### Exercise requirements
Could you write out the records below exactly, without omitting a line?

======== Material provided ========

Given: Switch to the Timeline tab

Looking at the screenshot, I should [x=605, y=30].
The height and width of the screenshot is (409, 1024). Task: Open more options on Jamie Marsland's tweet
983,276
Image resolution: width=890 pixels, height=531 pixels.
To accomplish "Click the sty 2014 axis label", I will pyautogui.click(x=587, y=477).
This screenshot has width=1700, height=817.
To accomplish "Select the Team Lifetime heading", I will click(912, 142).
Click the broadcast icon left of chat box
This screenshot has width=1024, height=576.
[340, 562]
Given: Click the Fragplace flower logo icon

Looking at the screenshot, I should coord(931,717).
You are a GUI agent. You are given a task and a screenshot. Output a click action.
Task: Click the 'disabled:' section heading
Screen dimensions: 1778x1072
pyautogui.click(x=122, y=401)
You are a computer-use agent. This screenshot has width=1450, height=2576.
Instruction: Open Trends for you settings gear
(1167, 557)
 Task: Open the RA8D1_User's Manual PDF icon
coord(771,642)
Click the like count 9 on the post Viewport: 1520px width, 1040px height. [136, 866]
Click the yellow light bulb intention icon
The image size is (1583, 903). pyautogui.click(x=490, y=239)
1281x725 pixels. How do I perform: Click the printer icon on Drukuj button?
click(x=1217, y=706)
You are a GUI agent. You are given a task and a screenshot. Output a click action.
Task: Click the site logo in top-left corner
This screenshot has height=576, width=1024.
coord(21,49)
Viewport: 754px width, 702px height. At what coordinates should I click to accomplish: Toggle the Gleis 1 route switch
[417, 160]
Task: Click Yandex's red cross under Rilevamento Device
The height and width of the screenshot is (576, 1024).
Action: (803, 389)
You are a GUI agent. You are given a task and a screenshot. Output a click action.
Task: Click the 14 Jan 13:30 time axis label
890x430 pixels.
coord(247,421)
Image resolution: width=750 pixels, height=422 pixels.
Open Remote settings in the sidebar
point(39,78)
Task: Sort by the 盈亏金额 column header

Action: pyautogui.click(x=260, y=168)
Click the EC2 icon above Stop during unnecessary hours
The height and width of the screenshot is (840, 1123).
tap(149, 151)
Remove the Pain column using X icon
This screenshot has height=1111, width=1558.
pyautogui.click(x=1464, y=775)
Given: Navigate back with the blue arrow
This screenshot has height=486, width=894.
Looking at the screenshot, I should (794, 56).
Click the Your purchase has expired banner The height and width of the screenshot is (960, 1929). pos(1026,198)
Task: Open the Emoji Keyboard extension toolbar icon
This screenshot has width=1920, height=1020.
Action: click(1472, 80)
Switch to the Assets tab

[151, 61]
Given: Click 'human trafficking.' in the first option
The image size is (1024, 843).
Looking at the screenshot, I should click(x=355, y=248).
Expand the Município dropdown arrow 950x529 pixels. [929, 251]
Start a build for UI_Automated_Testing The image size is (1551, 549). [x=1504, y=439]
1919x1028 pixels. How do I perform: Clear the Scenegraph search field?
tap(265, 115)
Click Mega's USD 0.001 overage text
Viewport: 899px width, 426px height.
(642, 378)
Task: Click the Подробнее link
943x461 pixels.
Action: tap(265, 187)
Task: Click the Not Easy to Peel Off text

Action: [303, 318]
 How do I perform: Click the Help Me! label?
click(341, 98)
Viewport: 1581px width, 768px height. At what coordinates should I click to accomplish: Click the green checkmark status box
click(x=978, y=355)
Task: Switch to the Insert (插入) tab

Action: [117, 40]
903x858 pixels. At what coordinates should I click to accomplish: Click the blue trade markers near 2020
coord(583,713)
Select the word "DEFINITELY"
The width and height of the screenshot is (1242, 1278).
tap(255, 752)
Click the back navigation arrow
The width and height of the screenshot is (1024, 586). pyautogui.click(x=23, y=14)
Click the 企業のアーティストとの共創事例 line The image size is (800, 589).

========

### Task answer
Given: Switch to the Timeline tab

Looking at the screenshot, I should [x=605, y=30].
The height and width of the screenshot is (409, 1024). Task: Open more options on Jamie Marsland's tweet
983,276
Image resolution: width=890 pixels, height=531 pixels.
To accomplish "Click the sty 2014 axis label", I will pyautogui.click(x=587, y=477).
This screenshot has width=1700, height=817.
To accomplish "Select the Team Lifetime heading", I will click(912, 142).
Click the broadcast icon left of chat box
This screenshot has width=1024, height=576.
[340, 562]
Given: Click the Fragplace flower logo icon

Looking at the screenshot, I should coord(931,717).
You are a GUI agent. You are given a task and a screenshot. Output a click action.
Task: Click the 'disabled:' section heading
Screen dimensions: 1778x1072
pyautogui.click(x=122, y=401)
You are a computer-use agent. This screenshot has width=1450, height=2576.
Instruction: Open Trends for you settings gear
(1167, 557)
 Task: Open the RA8D1_User's Manual PDF icon
coord(771,642)
Click the like count 9 on the post Viewport: 1520px width, 1040px height. [136, 866]
Click the yellow light bulb intention icon
The image size is (1583, 903). pyautogui.click(x=490, y=239)
1281x725 pixels. How do I perform: Click the printer icon on Drukuj button?
click(x=1217, y=706)
You are a GUI agent. You are given a task and a screenshot. Output a click action.
Task: Click the site logo in top-left corner
This screenshot has height=576, width=1024.
coord(21,49)
Viewport: 754px width, 702px height. At what coordinates should I click to accomplish: Toggle the Gleis 1 route switch
[417, 160]
Task: Click Yandex's red cross under Rilevamento Device
The height and width of the screenshot is (576, 1024).
Action: (803, 389)
You are a GUI agent. You are given a task and a screenshot. Output a click action.
Task: Click the 14 Jan 13:30 time axis label
890x430 pixels.
coord(247,421)
Image resolution: width=750 pixels, height=422 pixels.
Open Remote settings in the sidebar
point(39,78)
Task: Sort by the 盈亏金额 column header

Action: pyautogui.click(x=260, y=168)
Click the EC2 icon above Stop during unnecessary hours
The height and width of the screenshot is (840, 1123).
tap(149, 151)
Remove the Pain column using X icon
This screenshot has height=1111, width=1558.
pyautogui.click(x=1464, y=775)
Given: Navigate back with the blue arrow
This screenshot has height=486, width=894.
Looking at the screenshot, I should (794, 56).
Click the Your purchase has expired banner The height and width of the screenshot is (960, 1929). pos(1026,198)
Task: Open the Emoji Keyboard extension toolbar icon
This screenshot has width=1920, height=1020.
Action: click(1472, 80)
Switch to the Assets tab

[151, 61]
Given: Click 'human trafficking.' in the first option
The image size is (1024, 843).
Looking at the screenshot, I should click(x=355, y=248).
Expand the Município dropdown arrow 950x529 pixels. [929, 251]
Start a build for UI_Automated_Testing The image size is (1551, 549). [x=1504, y=439]
1919x1028 pixels. How do I perform: Clear the Scenegraph search field?
tap(265, 115)
Click Mega's USD 0.001 overage text
Viewport: 899px width, 426px height.
(642, 378)
Task: Click the Подробнее link
943x461 pixels.
Action: tap(265, 187)
Task: Click the Not Easy to Peel Off text

Action: [303, 318]
 How do I perform: Click the Help Me! label?
click(341, 98)
Viewport: 1581px width, 768px height. At what coordinates should I click to accomplish: Click the green checkmark status box
click(x=978, y=355)
Task: Switch to the Insert (插入) tab

Action: [117, 40]
903x858 pixels. At what coordinates should I click to accomplish: Click the blue trade markers near 2020
coord(583,713)
Select the word "DEFINITELY"
The width and height of the screenshot is (1242, 1278).
tap(255, 752)
Click the back navigation arrow
The width and height of the screenshot is (1024, 586). pyautogui.click(x=23, y=14)
Click the 企業のアーティストとの共創事例 line The image size is (800, 589).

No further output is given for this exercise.